Sur le système politique de partie :
Les questions ici sont beaucoup. On est celui du nombre de parties politiques. Dans l'obéissance aux dispositions constitutionnelles et naturellement, les espérances de la démocratie, nous pouvons permettre l'à coulée libre de la formation des parties politiques sans n'importe quelle limitation sur le nombre. C'est tout à fait attrayant en particulier dans la possibilité qu'une petite partie politique avec des idéologies et l'engagement croyables peut accroître le temps fini si elle est sans interruption placée pour devenir partie politique formidable.

Mais comme beaucoup d'autres aspects de notre société, l'à coulée libre de la formation de partie peut facilement créer le chaos. Nous savons que quelques parties politiques comme enregistrées aujourd'hui n'ont aucune existence au delà des certificats d'enregistrement dans les poches de leurs propriétaires. Ils sont comme la propriété des stations-service, qui ont des affaires quand il y a carburant et aucunes affaires quand il n'y a aucun carburant. Dans le cas des parties politiques, ils sont même facilités par les conditions constitutionnelles, qui contraignent INEC pour leur fournir régulièrement « les fonds libres. »

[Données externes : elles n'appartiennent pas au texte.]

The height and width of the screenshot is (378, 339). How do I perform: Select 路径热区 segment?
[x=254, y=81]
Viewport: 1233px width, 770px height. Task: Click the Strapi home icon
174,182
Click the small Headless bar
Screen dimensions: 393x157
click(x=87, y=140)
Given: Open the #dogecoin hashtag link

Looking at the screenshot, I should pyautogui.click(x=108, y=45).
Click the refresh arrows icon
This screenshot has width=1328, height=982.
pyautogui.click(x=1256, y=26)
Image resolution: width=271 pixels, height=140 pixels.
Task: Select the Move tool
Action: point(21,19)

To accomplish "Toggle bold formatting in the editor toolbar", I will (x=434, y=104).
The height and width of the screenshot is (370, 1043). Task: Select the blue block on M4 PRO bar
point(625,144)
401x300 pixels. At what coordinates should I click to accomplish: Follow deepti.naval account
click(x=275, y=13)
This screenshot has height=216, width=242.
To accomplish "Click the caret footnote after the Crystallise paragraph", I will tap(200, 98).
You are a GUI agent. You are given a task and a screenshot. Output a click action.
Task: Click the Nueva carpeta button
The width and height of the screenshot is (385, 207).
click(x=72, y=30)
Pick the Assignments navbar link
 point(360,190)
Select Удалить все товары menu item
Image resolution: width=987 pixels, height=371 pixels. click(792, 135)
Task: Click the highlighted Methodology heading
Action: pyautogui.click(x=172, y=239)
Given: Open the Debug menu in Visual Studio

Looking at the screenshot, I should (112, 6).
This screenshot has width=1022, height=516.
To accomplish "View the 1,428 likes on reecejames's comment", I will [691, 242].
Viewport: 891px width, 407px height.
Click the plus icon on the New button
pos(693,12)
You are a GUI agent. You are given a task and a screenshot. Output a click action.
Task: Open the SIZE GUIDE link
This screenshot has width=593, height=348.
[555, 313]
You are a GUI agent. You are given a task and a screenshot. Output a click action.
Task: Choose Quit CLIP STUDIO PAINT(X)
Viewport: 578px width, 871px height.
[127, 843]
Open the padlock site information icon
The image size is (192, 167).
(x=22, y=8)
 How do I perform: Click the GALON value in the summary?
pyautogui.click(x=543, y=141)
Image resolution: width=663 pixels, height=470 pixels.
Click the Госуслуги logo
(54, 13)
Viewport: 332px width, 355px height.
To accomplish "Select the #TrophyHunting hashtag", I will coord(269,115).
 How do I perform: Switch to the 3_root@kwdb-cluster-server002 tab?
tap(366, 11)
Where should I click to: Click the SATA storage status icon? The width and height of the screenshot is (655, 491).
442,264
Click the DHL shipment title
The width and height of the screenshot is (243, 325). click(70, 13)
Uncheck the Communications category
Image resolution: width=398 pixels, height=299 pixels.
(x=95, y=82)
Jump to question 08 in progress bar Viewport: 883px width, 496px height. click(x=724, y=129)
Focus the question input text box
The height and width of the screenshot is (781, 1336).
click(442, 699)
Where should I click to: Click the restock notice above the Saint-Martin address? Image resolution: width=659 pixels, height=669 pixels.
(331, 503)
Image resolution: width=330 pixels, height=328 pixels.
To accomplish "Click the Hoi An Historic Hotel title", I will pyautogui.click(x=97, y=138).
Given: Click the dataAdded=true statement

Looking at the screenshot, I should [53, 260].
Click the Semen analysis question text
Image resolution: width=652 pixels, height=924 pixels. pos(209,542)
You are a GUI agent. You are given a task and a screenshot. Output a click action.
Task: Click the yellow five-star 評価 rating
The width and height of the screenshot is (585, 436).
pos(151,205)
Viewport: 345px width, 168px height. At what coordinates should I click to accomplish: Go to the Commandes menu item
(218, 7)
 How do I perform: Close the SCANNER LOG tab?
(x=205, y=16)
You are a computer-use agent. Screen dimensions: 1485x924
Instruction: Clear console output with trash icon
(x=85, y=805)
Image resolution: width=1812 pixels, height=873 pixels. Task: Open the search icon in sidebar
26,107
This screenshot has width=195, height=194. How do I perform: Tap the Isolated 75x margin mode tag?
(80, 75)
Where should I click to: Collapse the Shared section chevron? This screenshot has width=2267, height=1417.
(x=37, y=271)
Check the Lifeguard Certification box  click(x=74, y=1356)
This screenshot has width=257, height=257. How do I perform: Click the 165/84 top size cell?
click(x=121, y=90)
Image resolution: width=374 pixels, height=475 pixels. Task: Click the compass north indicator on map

Ne pouvons-nous pas continuer même face à la démocratie à régler la formation des parties politiques ? Nos sentiments sont que, peut-être à la différence de ce que nous avons fait selon la règle militaire en 1989, il devrions y avoir un processus de chaque élection (national, état ni élections locales) avec les conditions que les parties politiques devraient rencontrer l'échec dont elles peuvent être sarclées dehors du système ou être le `De-enregistré.'

Il y a la question de la démocratie interne des parties politiques. C'est un problème énorme. Mais comment pouvons nous avoir la démocratie interne dans les parties quand le processus politique national n'est pas vraiment démocratisé. Il est bien connu que juste comme des primaires de partie sont capturées par des individus en puissance et argent, tellement également le processus politique national concernant des élections sont capturés par des individus avec de l'argent et d'autres ressources non démocratiques.

Nous avons dans mon esprit ce que tout le monde appelle les parrains et les marraines ou les commandants politiques de garnison dans le processus politique. C'est une question, laquelle votre panneau devra traiter. Nous avons seulement soulevé la question parce qu'il y a rapport logique entre le manque de démocratie dans le processus politique et le manque de démocratie en parties politiques.

Les dernières questions sont ceux du transparent et placement des parties politiques. Comme la démocratie interne, ces questions sont des produits du processus politique. Nous vous encourageons, donc, pour délibérer sur les complexités et la dialectique de la façon dont la réforme du processus et des élections politiques peut être faite pour effectuer franchement sur la réforme des opérations internes des parties politiques.

La CONCLUSION
I remercient tout le toi de venir. Je te souhaite le succès dans l'exercice les responsabilités de votre tâche.